Your rescue dog gets terminal cancer. Traditional treatments fail. So you fire up ChatGPT and design a personalized mRNA vaccine that shrinks the tumor by half. Paul Conyngham’s story sounds like science fiction, but it’s the most concrete example yet of AI tools democratizing cutting-edge medicine.

Conyngham, a Sydney machine learning consultant with 17 years in AI but zero biology training, pulled off what pharmaceutical companies spend millions attempting. When his Staffy-Shar Pei mix Rosie developed aggressive mast cell cancer in 2024, conventional chemotherapy and surgery couldn’t stop the tumors. That’s when consumer AI became life-saving medicine.

From Chatbot to Genomics Lab

ChatGPT suggested immunotherapy; AlphaFold identified the molecular targets.

The methodology reads like a tech startup pivot story:

  • ChatGPT recommended immunotherapy as a potential pathway
  • Conyngham contacted the University of New South Wales genomics center, which sequenced Rosie’s DNA for $3,000—comparing healthy cells to tumor cells like examining “a brand-new car engine with one that has 186,000 miles” to identify exact damage points
  • Google DeepMind’s AlphaFold protein analysis tool matched the mutations to potential treatments

When a pharmaceutical company’s immunotherapy drug proved unavailable for compassionate use, discussions shifted to mRNA vaccine technology. The same platform that powered COVID-19 vaccines could theoretically train Rosie’s immune system to attack her specific cancer mutations.

The Results That Matter

Three months of ethics paperwork led to a tennis ball-sized tumor shrinking by half.

Securing approval required university validation—Conyngham spent three months compiling a 100-page ethics application, working two hours nightly. UNSW RNA Institute director Pall Thordarson transformed Conyngham’s genomic data into a functional mRNA vaccine formula.

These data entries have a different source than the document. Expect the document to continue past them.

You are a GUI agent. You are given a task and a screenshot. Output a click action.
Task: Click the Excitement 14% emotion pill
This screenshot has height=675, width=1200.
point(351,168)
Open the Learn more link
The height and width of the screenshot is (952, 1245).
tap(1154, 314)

Rosie received her first injection in December 2024, followed by boosters. The outcome exceeded expectations: her largest tumor halved in size. “I’m under no illusion that this is a cure, but I do believe this treatment has bought Rosie significantly more time and quality of life,” Conyngham said. He’s currently developing a second vaccine targeting remaining tumors.

Beyond One Dog’s Story

This represents the first AI-designed personalized cancer vaccine for any animal.

Thordarson emphasized this breakthrough demonstrates how mRNA technology can enable rapid, personalized medicine with potential human applications. The timing aligns with parallel AI-cancer advances: German researchers recently developed CHIEF, a ChatGPT-like model achieving 94% accuracy detecting cancer across 11 types.

Yet Conyngham’s approach required crucial university partnerships and formal ethics approval—distinguishing legitimate innovation from dangerous DIY experimentation. His case suggests AI tools can democratize access to sophisticated biomedical research, but only when proper oversight ensures safety and scientific rigor guide the process.